In studio portraiture, the photographer emulates bright overcast conditions by using softboxes or umbrellas. Soft, wraparound light is very forgiving in exposure and doesn’t emphasize lines or wrinkles. Outdoors, bright overcast conditions are ideal for photographing people. When strong sunlight persists, professional photographers go to great lengths to mimic soft light. An easy fix is to place the subject in the shade, but the peripheral areas lit by the sun will be overexposed. The proper exposure on a subject in the shade is very different from the background illuminated by the sun. To balance the exposure between the two, you must use flash or reflectors.
Another way professionals achieve soft, ambient light when it’s sunny is by using large diffusion panels placed between the sun and the subject. They’re quite large and require the use of assistants, can be unwieldy in the wind, and also require additional light on the subject to balance the exposure with the light on the background.
Scenic photography definitely works well with gorgeous sunrises and sunsets. The sweet light of early morning and late afternoon produces dramatic results. But if clouds stick around, creating flat light, it’s time to look at the subject matter differently. You can still make excellent pictures by moving in close and seeking our details. Lichen-covered rock, wildflowers, waterfalls, and rock patterns all make great subjects under these circumstances.
The Cutting Edge
Front, back, side an soft light all have their pros and cons. Learning how to use them to your advantage takes patience and practice. But there’s a special, rare quality of light that produces the most spectacular and dramatic conditions: I call it light on the cutting edge.
Sunrises or sunsets that envelop the sky in a blood-red canopy, an iridescent rainbow that emerges from storm clouds behind it, or a spotlit scene against ominous skies all produce a special, fleeting quality of light that beckons to be photographed. Working quickly and carefully is key. It’s very easy to get caught up in the excitement and overlook the fundamentals.
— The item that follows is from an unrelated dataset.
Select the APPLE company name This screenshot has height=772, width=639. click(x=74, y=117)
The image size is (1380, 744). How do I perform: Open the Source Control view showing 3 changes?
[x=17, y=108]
Rainbows appear when the sun is near the horizon and the sky opposite it is filled with moisture. A rainbow’s colors can be enhanced by a polarizer but can also be obliterated if the filter is rotated to the wrong position. Finding an interesting foreground subject must be done quickly. Obtaining the proper exposure is straightforward, but I recommend bracketing.
There are many other types of light in which a photographer can shoot. The light of dawn and dusk occasionally creates an alpenglow that can take your breath away. Shooting at night under a full moon produces a unique quality unobtainable by any other light source. The light that occurs on stormy days produces a unique mood. The most important thing is to remember that light is the essence of any photograph.